I will confess, I lived in New York City for a while.  My sister lived near Coney Island, and I would go out to see her.  Dreamland social club by Tara Altebrando paints the picture of Coney Island so vividly I got homesick.  Every character she introduces you too has the right amount of backstory for their importance to the plot.  Everyone is fleshed out and has a place, you feel like you are there in that high school, no matter how odd it may seem.  The mysteries and law-breaking that happens are written beautifully and believably, so I never at any point went, “there is no way two kids could do that.”  The relationships between Jane and other characters are stunningly done.  Jane and Marcus have some of the best brother sister interaction that I have ever read, and the buildup between Jane and Leo is nicely done.  I hope Tara Altebrando keeps writing more, because this book impressed me more than anything I have read in a long time.

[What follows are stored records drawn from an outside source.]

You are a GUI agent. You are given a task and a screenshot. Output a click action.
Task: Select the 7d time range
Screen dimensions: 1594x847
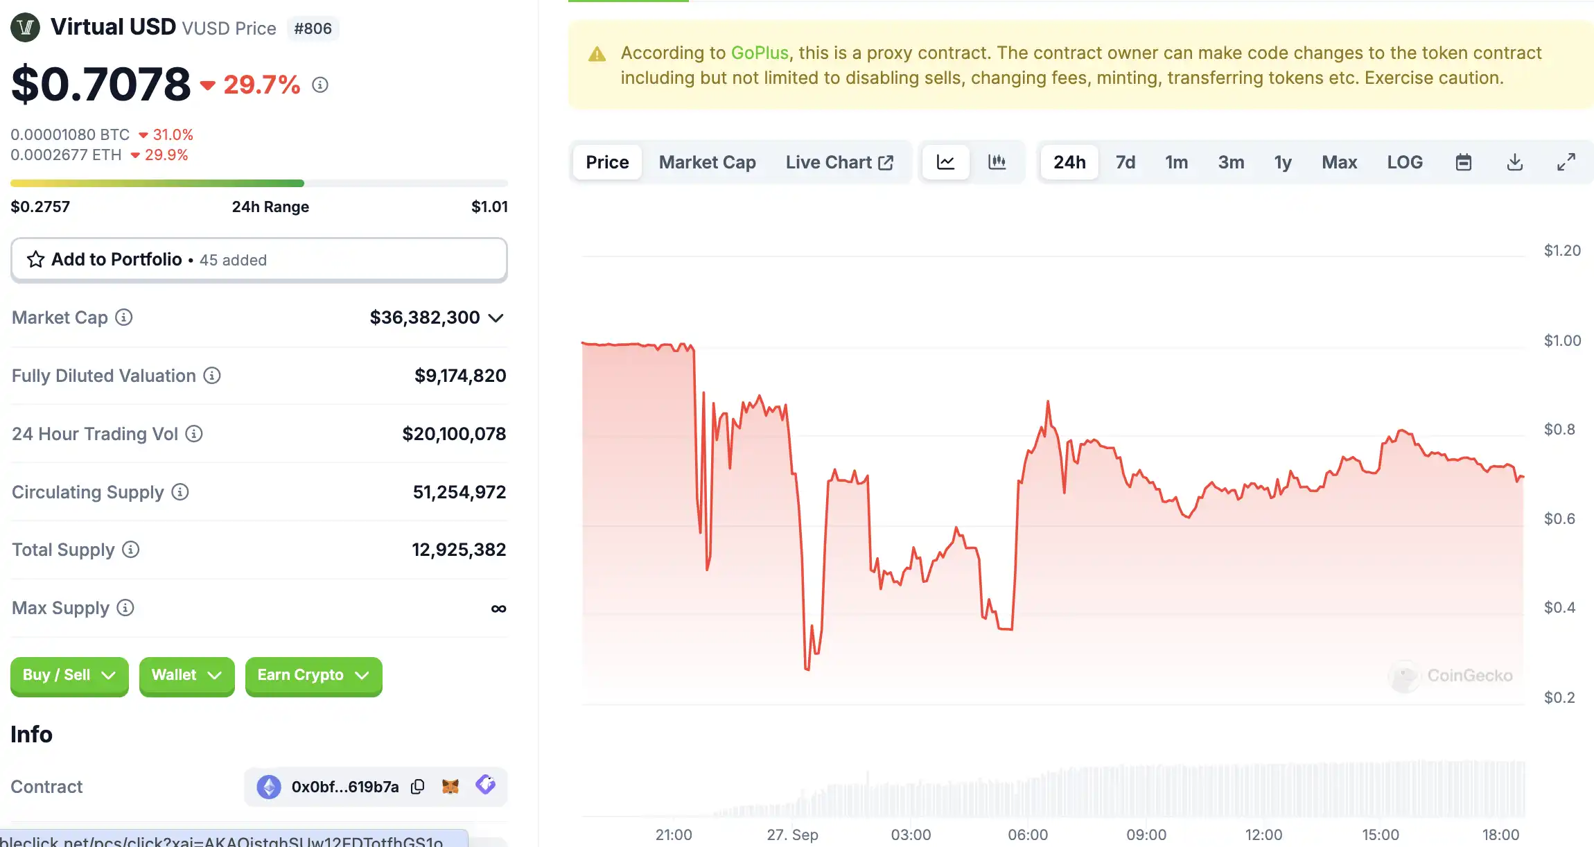pyautogui.click(x=1125, y=162)
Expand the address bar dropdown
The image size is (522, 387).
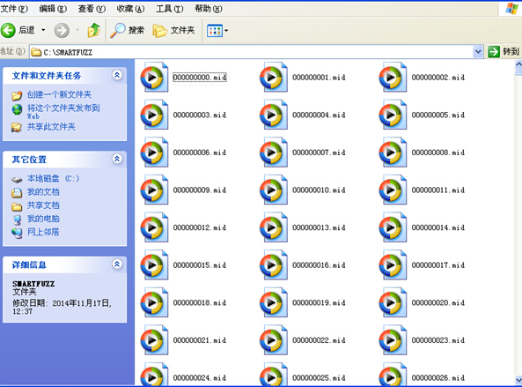478,52
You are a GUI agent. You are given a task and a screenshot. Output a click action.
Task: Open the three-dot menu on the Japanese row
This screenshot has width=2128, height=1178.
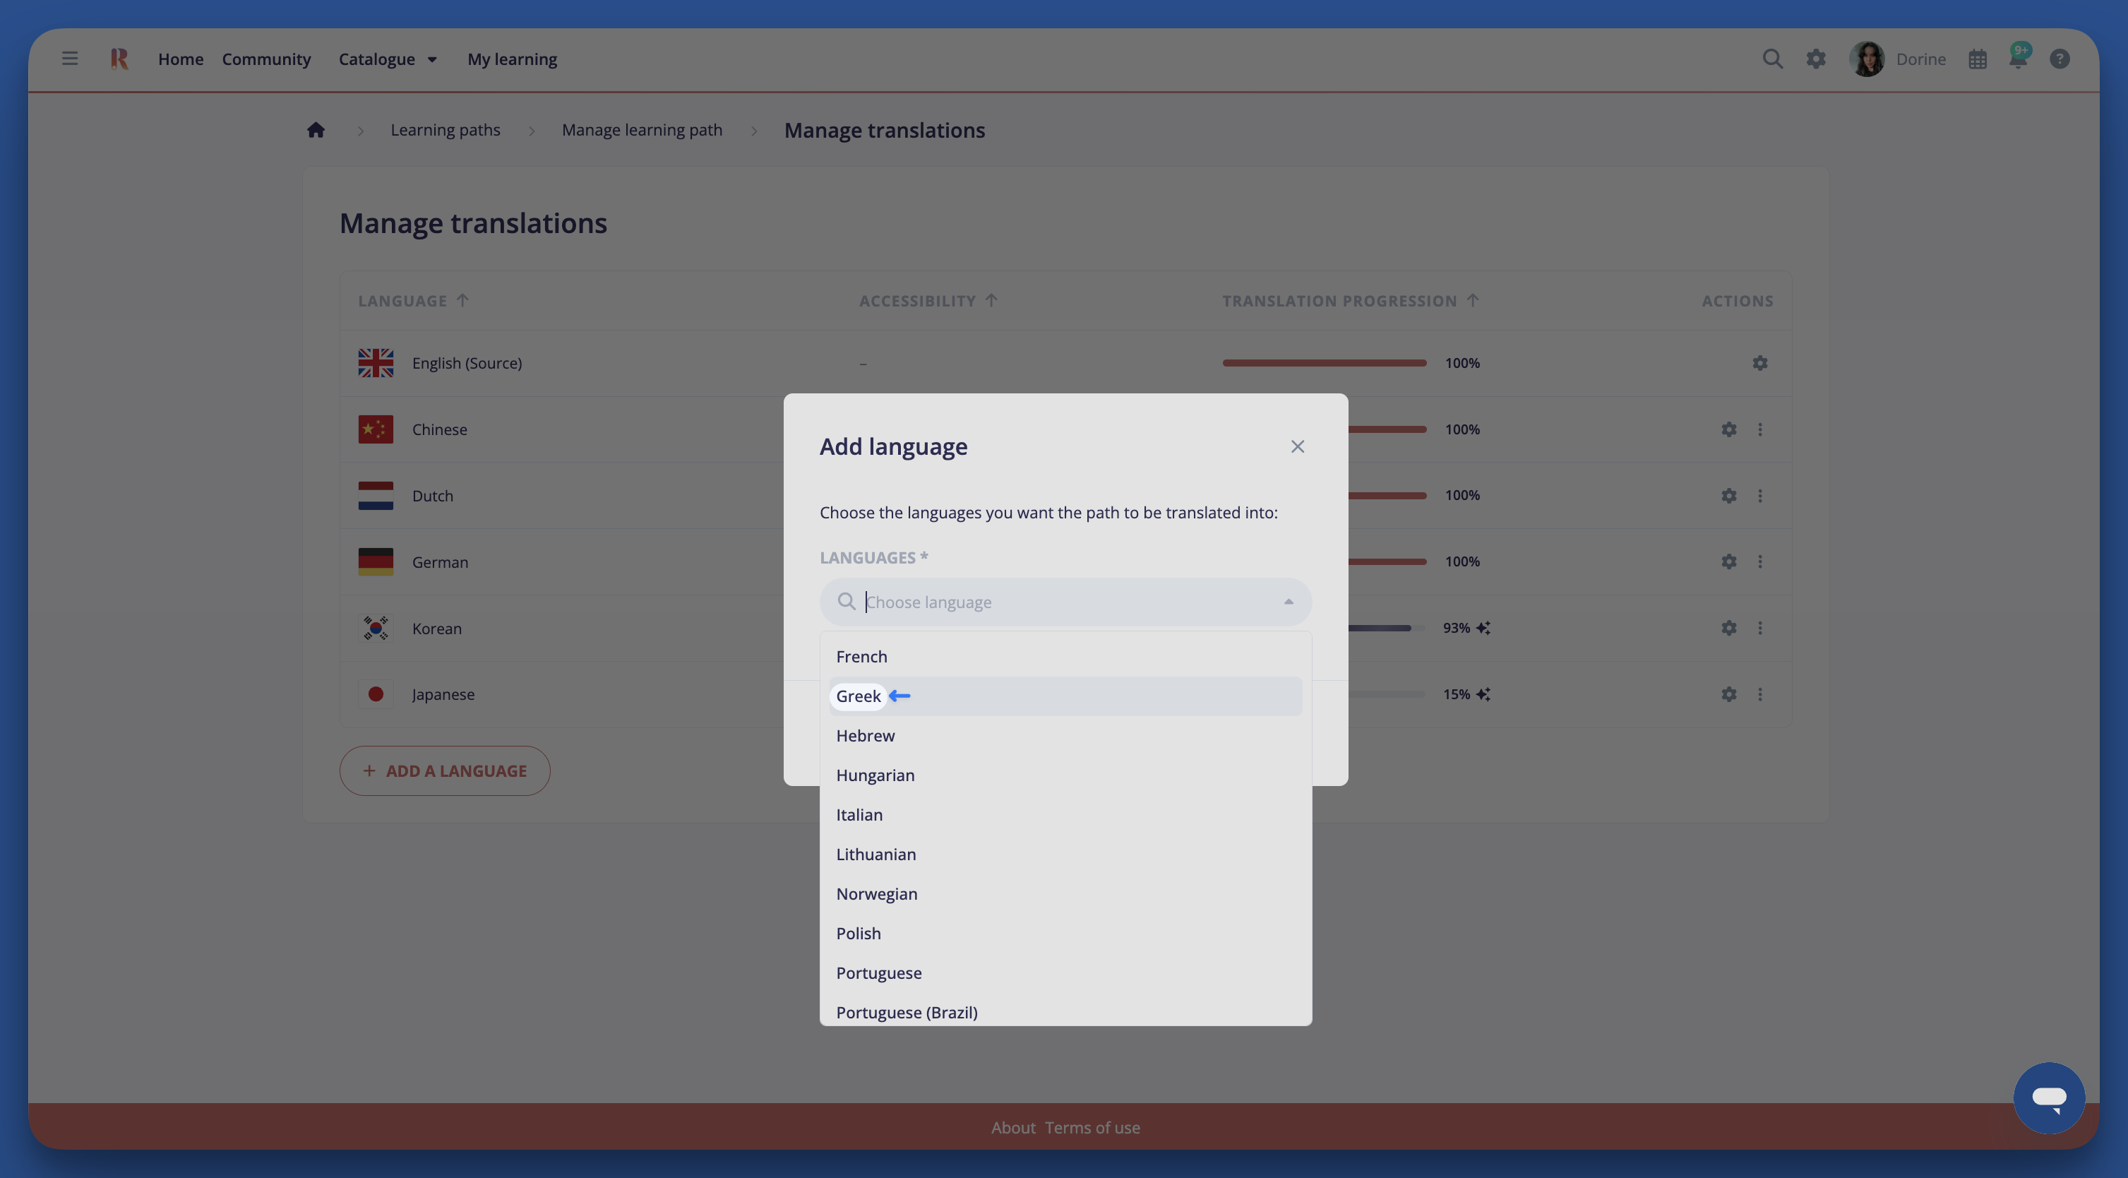pyautogui.click(x=1760, y=694)
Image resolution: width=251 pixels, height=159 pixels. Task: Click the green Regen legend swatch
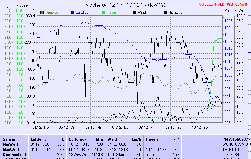[104, 12]
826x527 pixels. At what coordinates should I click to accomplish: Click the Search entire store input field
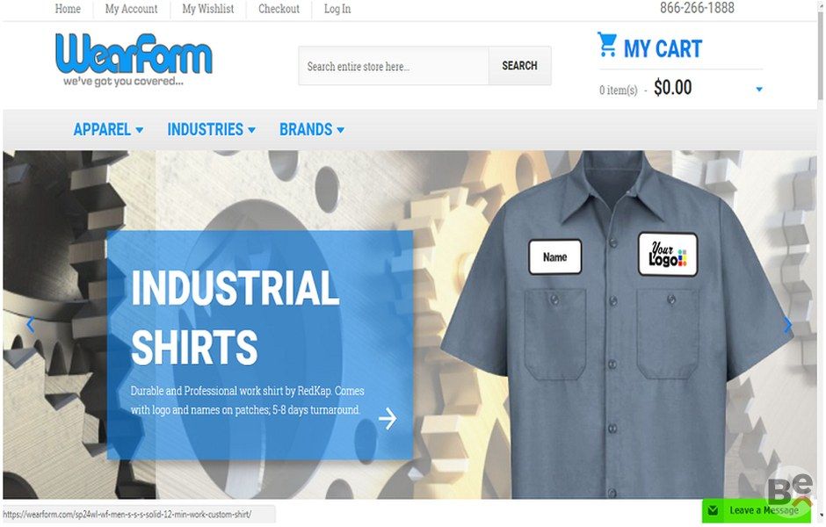click(394, 66)
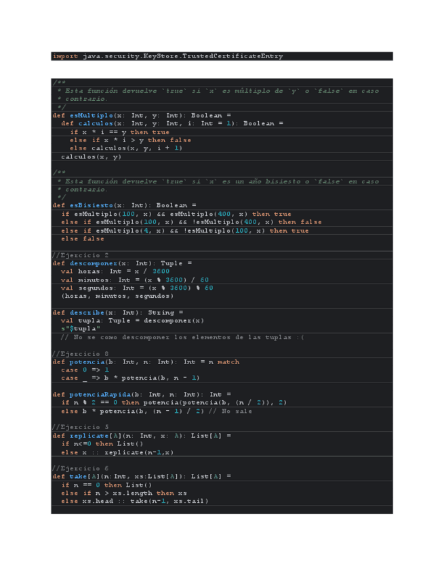Click the import java.security.KeyStore line
Screen dimensions: 444x574
(167, 56)
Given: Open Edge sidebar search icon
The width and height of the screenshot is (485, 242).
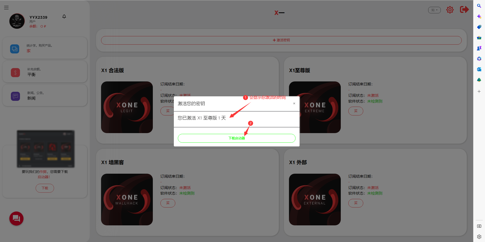Looking at the screenshot, I should 479,6.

We’ve got new books, you need to read them.

Really, you NEED to read them.  These next three books are so gosh darn cool that they do not deserve to stay on the shelves.  They need to be out in the hands of the reading public, having holds placed on them and being secretly read during class.  Or openly read everywhere so people know just how cool you are with your excellent choice in books. So without further ado, let me introduce you to the newest additions to the Tucker Free Library’s already stellar collection.


Bright Young Things by Anna Godberson


The same woman who brought you the book The Luxe now brings you this stirring adventure of three very different girls.  In Manhattan.  In the 1920s.  Flappers, prohibition, speakeasies, the Jazz Age!  Letty (great name) and Cordelia head to New York City from their tiny Midwestern town, both with incredibly different desires.  Letty wants to become famous, while Cordelia is searching for her mysterious missing father.  Into Cordelia’s life waltzes the flapper Astrid, a girl who has it all but whose perfect veneer hides a multitude of family secrets.  What exactly is Astrid hiding beneath her perfect façade?  Will Cordelia find her father, or will someone kill her before she gets the chance?  Will Letty ever become a star, or will the price of fame be too much for her to pay?


Adios, Nirvana by Conrad Wesselhoeft


Jonathan’s twin brother Telemachus (bonus points for anyone who can tell me the origin of the name) was hit by a car.  Since that fateful day, Jonathan’s fragile grip on reality, and his will to do anything at all, has been dwindling down to nothing.  He’s taken to being a tortured artist who is doomed to repeat his junior year, except for the fact that his English teacher, principal and crew of friends will not just sit by and watch him fail.  He has one huge project to do if he wants to become a senior on time, write about the life of David, a World War II veteran.  He either writes the story, or he flunks out.  So Jonathan starts spending time at Delphi House (bonus points again for anyone who can tell me the significance of this name), a hospice for the sick and dying.  Jonathan is struggling to find a voice, a voice for himself, his pain, the sick of Delphi House, for David and especially for his brother, Telly.  Let’s hope for his sake he can find it in time.


A Girl, A Ghost, and the Hollywood Hills by Lizabeth Zindel.


Shakespeare was a great playwright, you may have even heard of some of his stuff:  Romeo and Juliet, Macbeth, Othello, and Hamlet.  Now take the last title, Hamlet and have all of the characters switch genders.  So Hamlet is now Holly, Claudius is Claudia, and Ophelia is Oliver.  Them take them out of Denmark and place them in modern day Hollywood.  What do we have then you may ask, I’ll tell you what we have.  What we have is one of the most refreshing and interesting versions of Hamlet this lady has seen in a good long while.  Definitely worth a read if you are a theatre buff or Shakespeare fan, and a great read if you were confused by the original work.  Do not, however, read this as a substitute for the original work, if you do that, you will be sorely disappointed.